第14話 結ばれた人間

 ボーイズラブ。

 この世界に、そんなワードが存在していることを知ったとき、自分の恋愛は特殊なものとして人々に扱われるのだと戸川則男は理解した。 

 則男には、その単語を全否定する気もなければ、そういった作品を嫌いになるつもりもない。自分のような人間の存在を知ってもらうのには、良いものになるだろうと則男は思っている。

 しかし、それでも則男は納得はできなかった。なぜ自分の恋愛が多くの人々に、異色なものとして考えられなければならないのか。何だか悲しくなってしまった。   

 そして虚しくなった則男は、自分の本当の気持ちを無視するようになった。真実の恋を諦め、自分に合う女性を探し始めたのである。

 やがて則男は、自分と気の合う女性を見つけた。

 これから僕は、この人と共に幸せになっていこう。決して嫌いではない、この人と。恋愛として好きではなくても、人間として好きな女性と。

 そんな風に考えていた則男。しかし、


「バカなことを言ってんじゃないわよ!」

「えっ……!」


 その女性に「付き合ってください」と言った瞬間、則男はこっぴどく怒られた。そして彼女は体を震わせる則男に構わず、話を続けた。


「あんた! あたしをバカにしてんの? その気がないなんて、すぐに分かるんだからね! 誰でも良いなんて失礼な考えは、バレバレなんだよ! 本当にパートナーが欲しいなら、真剣に恋をしな! 大体あたし、もう好きな子がいるんだからね!」

「す、すみません……」


 そりゃそうだよな……。

 僕は自分勝手で、なんて失礼だったのだろうか……。

 怒鳴られて固まる則男。そんな彼を見て、目の前にいる女性は、一旦間を置いてから再び口を開いた。

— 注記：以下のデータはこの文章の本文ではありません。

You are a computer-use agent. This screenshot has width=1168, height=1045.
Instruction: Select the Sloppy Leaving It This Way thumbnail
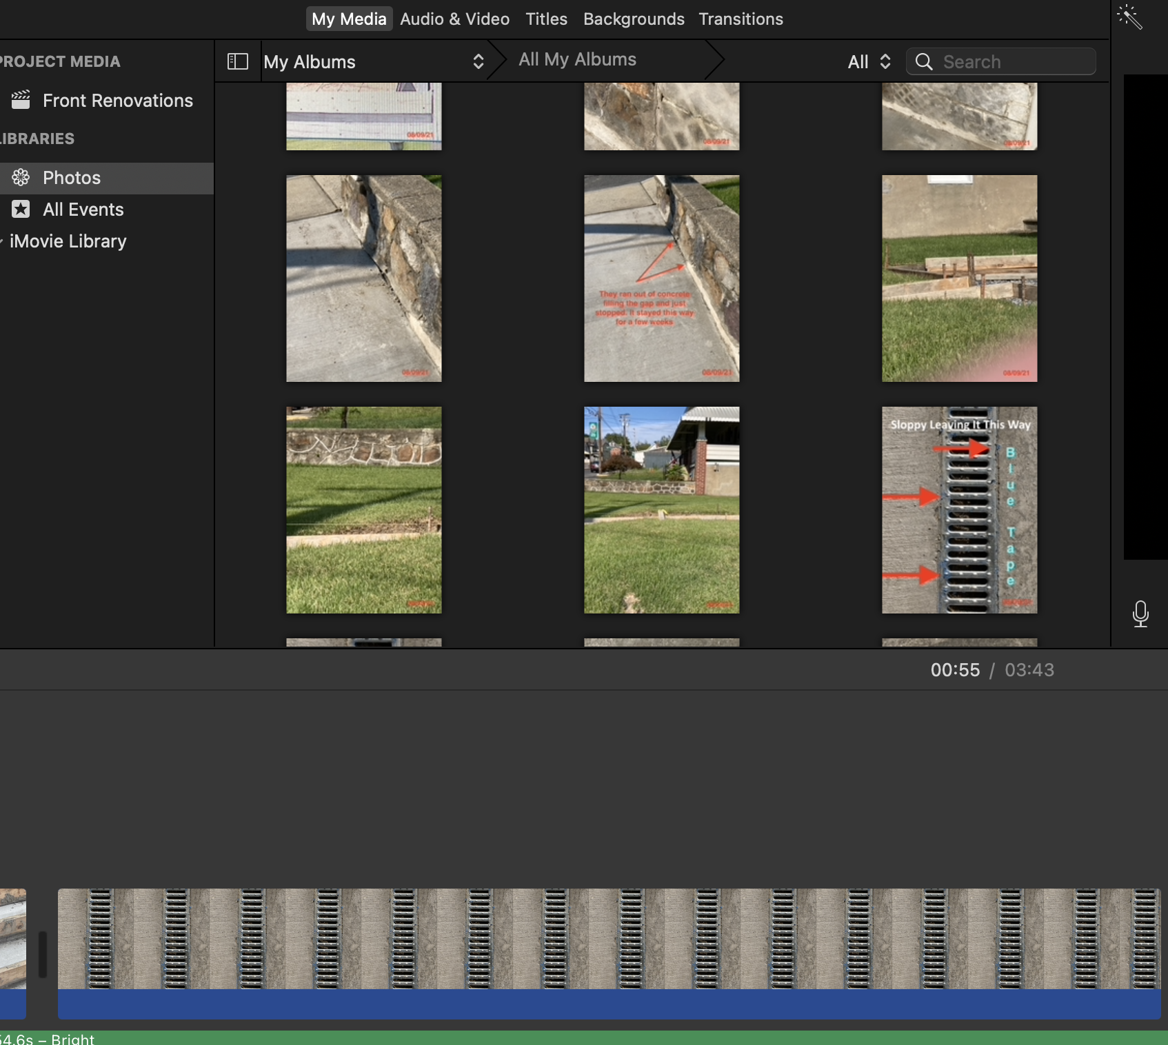959,510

「……あたしは、その女の子に自分の気持ちを、きちんと正直に伝えるからね……」


 女性は則男に自分の決意を語ると、その場に則男を残して去っていった。彼女の則男に向けた最後の言葉は、数秒前のものと比べて優しかった。

 ああ、これは叱咤激励だ。

 こんな情けない僕のために彼女は……。

 さっきまで怯えていた則男は、自分のために怒ってくれた女性に感謝した。それ以来、則男は彼女に会っていない。




「則男くん」

「ん?」


 街中、一人きりで昔の出来事を思い出していた則男に、誰かが声をかけた。名前を呼ばれた則男は、すぐに後ろを振り返った。


「あっ、信夫くん!」

「ごめんね、遅くなって……」


 今日、則男と信夫は仕事が終わってから会うことを約束していた。ここのところ会えない日が続いていて、お互い淋しい思いをしていた二人。しかし今は笑い合っている。


「久々に会えて、嬉しいよ」

「僕もだよ。本当に良かった」


 しばらく幸せそうに見つめ合う、則男と信夫。電話などで連絡はしていたが、やはり愛している者に直接会うことの喜びは大きい。お互いに今すぐにでも手を繋ぎたい、抱き締め合いたいと思っている二人。だが多くの人間がいるこの場所では、まだ遠慮してしまう。


「……行こうか」

「……うん」


 則男も信夫も、物足りなさを感じながら歩き始めた。隣同士だというのに、それでも二人は完全に満たされていない。


「いつの日か、みんなの前で堂々と手を繋ぎたいね」

「うん」


 信夫の言葉に、すぐ則男は言葉を返した。本当に好きな者と結ばれて幸せだが、彼らは同じ悩みを抱えている。


「でも人前で抱き締め合うのは、やり過ぎかな?」

「うーん。だけど、やっぱり抱き締めたくなっちゃうよねぇ」

「僕らの場合、そういう風に考えること自体を……おかしいと多くの人に思われてしまうんだよね」

「まだまだ普通じゃないって、ほとんどの人に感じられてしまう世の中……」


 自分たちの恋愛が普通ではない。でも普通の恋愛とは何なのか。そのようなことを彼らは、いつも考えている。


「それでも僕、二度と自分を偽らないよ。ちゃんと自分の気持ちを大切にするんだ」

「うん」


 つらいことや悲しいことはあっても、則男は正直に生きようと強く思っている。それは信夫も同じだ。


「……好きだよ、則男くん」

「僕も好きだよ、信夫くん」


 則男と信夫は、前を向いて歩き続ける。


「……あ」

「ん、何? どうしたの?」

「あ、ううん。大丈夫、何でもない」


 則男と信夫を見た女性は、パートナーである女性と手を繋いで歩いていた。彼女たちも結ばれたことに幸せを感じながら、一生懸命に生きている。